Of Monsters & Men "Beneath The Skin"

Of Monsters and Men’s music reflects its country’s meme – mysterious creatures lurk among flora and fauna that seems other-worldly. Folklore suggests faeries live among the active volcanos and glaciers that illustrate Iceland’s unique physicality. Such a place sparks the imagination which may account for the musical generosity of its sparse population. This year Kaleo joined a growing list of Icelandic artist who are making an impact outside of their country, joining Asgeir, Sigur Ros, and Bjork, to name a few.

Beneath the Skin, the second album from OMAM, runs a little deeper and darker than its predecessor. Emotional discord is examined through metaphor, and dynamic melodies wrap electric instrumentation around folk structures.
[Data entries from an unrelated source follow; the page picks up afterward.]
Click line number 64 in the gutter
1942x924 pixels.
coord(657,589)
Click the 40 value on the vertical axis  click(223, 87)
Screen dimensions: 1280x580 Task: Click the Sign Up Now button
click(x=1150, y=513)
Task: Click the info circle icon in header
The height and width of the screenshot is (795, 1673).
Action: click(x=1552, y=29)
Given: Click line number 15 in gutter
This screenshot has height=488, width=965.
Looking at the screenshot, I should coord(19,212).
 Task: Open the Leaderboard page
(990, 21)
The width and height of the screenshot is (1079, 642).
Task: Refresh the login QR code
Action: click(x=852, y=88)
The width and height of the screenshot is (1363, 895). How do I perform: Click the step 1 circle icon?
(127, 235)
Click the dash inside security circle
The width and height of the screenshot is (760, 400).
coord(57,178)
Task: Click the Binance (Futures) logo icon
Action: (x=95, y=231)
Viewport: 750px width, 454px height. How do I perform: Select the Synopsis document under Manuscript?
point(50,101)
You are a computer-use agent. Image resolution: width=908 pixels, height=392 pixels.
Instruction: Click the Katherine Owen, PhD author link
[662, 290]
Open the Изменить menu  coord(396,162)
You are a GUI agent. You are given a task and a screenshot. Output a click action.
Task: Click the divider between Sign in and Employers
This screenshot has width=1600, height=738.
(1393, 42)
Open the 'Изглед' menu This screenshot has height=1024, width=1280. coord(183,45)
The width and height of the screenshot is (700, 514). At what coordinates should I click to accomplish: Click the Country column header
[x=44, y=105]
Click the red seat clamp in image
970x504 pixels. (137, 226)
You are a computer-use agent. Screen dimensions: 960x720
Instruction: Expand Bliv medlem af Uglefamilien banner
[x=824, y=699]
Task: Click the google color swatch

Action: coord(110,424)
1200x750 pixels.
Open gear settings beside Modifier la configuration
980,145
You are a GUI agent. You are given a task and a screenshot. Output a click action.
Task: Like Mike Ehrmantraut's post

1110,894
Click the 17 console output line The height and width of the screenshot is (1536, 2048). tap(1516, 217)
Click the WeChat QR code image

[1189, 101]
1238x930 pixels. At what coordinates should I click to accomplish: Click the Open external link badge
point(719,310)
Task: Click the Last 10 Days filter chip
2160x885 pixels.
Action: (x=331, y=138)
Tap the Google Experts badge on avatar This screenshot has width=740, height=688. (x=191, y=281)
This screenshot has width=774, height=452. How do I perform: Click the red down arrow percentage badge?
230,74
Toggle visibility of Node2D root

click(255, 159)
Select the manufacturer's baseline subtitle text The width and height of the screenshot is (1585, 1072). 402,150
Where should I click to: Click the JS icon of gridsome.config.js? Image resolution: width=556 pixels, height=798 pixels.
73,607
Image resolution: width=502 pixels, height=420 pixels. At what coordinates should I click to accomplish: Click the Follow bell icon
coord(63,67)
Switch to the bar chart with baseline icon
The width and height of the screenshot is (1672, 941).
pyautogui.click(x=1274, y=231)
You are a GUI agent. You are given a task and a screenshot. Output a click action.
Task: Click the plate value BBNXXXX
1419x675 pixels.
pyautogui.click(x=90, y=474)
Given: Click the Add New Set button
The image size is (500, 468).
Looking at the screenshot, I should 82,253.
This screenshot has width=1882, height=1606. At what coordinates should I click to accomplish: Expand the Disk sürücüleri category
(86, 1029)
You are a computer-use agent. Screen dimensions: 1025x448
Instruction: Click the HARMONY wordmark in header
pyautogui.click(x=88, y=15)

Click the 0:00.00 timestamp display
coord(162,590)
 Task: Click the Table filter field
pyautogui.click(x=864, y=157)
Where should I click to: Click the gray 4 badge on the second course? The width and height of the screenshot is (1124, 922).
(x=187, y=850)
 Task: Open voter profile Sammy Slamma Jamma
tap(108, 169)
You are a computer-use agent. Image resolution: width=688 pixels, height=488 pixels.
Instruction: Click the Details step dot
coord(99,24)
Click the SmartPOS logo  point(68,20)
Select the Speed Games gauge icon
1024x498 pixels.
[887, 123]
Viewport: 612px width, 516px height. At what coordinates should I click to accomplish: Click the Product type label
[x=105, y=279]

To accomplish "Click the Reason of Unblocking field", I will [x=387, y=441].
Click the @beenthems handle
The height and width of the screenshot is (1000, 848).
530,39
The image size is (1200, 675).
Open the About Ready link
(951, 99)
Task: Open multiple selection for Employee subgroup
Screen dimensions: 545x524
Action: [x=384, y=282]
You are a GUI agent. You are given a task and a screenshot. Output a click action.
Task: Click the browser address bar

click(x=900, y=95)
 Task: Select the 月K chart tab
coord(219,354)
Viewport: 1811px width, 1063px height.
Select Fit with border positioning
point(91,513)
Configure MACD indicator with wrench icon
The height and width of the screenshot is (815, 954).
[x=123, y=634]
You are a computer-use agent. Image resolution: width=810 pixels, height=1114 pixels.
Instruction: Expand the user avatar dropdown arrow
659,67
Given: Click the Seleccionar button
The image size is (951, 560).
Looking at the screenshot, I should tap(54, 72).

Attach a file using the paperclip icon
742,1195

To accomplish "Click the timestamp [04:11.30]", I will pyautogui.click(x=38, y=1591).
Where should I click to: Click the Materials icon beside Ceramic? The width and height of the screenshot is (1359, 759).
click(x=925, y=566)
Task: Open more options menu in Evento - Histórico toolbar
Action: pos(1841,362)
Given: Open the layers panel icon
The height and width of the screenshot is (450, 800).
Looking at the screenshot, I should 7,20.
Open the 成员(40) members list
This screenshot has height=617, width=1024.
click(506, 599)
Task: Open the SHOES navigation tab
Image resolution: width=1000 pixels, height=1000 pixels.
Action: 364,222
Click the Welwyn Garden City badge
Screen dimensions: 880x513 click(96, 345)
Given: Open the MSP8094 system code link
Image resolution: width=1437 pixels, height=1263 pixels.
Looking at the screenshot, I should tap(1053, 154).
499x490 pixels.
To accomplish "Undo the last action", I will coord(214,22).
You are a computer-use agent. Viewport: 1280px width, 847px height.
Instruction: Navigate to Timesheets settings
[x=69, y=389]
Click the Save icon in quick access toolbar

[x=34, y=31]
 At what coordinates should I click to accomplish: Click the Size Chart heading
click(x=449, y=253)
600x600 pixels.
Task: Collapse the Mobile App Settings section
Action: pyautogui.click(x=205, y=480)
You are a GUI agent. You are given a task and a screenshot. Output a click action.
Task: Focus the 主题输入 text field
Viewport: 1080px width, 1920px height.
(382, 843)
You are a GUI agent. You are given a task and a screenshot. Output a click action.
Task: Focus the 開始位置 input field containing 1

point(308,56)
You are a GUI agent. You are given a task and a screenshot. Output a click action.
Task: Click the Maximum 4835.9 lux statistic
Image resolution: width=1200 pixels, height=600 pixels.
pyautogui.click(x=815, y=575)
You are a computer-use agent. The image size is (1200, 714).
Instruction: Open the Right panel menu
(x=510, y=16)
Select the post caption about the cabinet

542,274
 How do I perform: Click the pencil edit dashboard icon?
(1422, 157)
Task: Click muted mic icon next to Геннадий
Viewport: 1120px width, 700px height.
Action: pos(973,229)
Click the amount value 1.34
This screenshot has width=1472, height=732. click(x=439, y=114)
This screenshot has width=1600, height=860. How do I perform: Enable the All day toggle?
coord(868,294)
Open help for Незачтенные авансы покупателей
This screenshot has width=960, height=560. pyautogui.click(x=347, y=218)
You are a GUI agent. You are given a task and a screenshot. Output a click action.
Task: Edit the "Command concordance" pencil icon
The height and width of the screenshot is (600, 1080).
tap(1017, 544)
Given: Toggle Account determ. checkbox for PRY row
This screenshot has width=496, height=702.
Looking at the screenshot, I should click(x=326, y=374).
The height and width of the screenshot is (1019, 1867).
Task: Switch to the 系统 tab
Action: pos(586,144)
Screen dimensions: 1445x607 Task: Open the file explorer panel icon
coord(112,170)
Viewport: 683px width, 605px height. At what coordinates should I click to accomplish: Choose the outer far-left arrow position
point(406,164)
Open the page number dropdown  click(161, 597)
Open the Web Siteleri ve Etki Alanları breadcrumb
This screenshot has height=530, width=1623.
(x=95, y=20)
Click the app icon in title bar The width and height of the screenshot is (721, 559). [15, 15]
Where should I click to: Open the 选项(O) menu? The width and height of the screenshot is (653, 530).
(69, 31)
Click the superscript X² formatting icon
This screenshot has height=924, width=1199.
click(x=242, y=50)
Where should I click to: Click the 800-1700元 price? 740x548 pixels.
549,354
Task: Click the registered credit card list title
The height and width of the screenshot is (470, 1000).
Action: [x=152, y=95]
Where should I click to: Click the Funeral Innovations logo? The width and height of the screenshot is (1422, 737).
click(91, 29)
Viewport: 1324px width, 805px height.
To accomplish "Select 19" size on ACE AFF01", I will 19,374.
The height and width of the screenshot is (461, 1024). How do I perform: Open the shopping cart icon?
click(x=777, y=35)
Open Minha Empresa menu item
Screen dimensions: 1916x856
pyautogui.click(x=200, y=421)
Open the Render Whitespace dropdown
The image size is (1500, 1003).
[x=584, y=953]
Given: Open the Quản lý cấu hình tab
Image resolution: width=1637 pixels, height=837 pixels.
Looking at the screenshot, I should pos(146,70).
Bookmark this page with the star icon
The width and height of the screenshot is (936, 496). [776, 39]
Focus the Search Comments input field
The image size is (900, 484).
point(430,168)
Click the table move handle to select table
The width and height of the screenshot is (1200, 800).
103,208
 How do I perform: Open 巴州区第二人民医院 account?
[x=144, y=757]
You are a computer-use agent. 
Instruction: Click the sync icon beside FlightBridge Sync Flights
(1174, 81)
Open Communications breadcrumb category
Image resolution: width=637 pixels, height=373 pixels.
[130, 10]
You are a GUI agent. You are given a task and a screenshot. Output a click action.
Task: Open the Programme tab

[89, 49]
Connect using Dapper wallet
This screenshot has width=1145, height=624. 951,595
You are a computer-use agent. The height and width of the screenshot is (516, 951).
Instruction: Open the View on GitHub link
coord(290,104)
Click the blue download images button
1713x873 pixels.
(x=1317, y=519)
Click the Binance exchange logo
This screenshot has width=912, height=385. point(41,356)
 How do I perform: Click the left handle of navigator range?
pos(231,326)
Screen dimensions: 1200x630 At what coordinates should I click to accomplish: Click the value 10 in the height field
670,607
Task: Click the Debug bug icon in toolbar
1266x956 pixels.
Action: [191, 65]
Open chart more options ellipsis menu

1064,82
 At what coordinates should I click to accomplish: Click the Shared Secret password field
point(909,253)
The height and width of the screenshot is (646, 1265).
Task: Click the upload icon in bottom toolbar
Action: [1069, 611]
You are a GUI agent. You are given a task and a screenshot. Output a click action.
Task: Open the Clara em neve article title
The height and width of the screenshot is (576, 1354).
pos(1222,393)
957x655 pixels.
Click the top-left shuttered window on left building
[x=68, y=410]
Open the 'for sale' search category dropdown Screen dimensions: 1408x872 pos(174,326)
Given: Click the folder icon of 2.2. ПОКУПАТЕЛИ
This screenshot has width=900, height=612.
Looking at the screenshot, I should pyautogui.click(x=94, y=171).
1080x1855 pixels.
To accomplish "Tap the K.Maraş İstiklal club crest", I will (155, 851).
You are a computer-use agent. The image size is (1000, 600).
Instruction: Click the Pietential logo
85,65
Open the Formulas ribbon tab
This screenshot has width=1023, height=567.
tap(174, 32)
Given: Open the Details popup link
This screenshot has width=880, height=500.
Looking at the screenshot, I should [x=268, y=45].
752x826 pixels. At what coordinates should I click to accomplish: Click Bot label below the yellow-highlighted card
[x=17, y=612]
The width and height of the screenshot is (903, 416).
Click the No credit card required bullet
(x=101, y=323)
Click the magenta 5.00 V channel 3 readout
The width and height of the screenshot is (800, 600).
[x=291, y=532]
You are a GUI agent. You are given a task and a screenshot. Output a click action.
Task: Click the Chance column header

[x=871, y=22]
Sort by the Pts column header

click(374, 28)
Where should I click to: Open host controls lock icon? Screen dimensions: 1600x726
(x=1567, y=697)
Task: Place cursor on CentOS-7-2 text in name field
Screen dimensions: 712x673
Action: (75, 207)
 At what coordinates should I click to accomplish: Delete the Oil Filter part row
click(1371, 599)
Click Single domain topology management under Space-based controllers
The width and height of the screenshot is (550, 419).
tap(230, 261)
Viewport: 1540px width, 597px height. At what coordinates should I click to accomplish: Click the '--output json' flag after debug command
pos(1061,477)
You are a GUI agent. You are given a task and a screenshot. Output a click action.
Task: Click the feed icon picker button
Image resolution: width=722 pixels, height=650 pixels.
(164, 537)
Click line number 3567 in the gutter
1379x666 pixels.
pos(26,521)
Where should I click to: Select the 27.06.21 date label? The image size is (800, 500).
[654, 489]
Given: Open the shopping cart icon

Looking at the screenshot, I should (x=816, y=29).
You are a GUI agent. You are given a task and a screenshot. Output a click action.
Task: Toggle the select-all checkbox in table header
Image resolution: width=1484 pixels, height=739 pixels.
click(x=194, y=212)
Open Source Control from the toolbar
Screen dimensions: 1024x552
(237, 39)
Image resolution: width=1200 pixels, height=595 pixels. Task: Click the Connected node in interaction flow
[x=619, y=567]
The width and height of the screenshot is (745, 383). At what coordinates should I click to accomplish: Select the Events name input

As on their debut Nanna Bryndis Hilmarsdottir and Ragnar Þorhallsson are the main writers and trade off on lead vocals, often in mid-song. In interviews the pair said the album took  form during months of touring behind the band’s debut, and captures the growing bond between the members. However, the lyrics suggest a growing disconnection and melancholy. Often the lyrics are oblique, transposing nature and animal instinct on human behavior. Drowning and eating or being eaten alive represents some personal malaise.

Beneath the Skin opens hopefully enough with the rapturously delirious “Chrystal” with its tribal drumming call to arms. “Human” and “Hunger” examine human physicality in an effort to understand psychic pain. “Organs” is a moody post-mortem dissection of a relationship with Hilmarsdottir playing both apologist and coroner. “So I take off my face/because it reminds me of how it all went wrong/ and pull out my tongue/because if reminds me of how it all went wrong” she sings in a resigned tone. Impassioned energy is injected into the vein of self-recrimination of “Black Water.”  And so the album continues, with high seas that threaten to sink the ship, only to give way to clear days and placid waters.

Producer Rich Costey captains the project but he’s wise in allowing his crew of artists to determine the direction.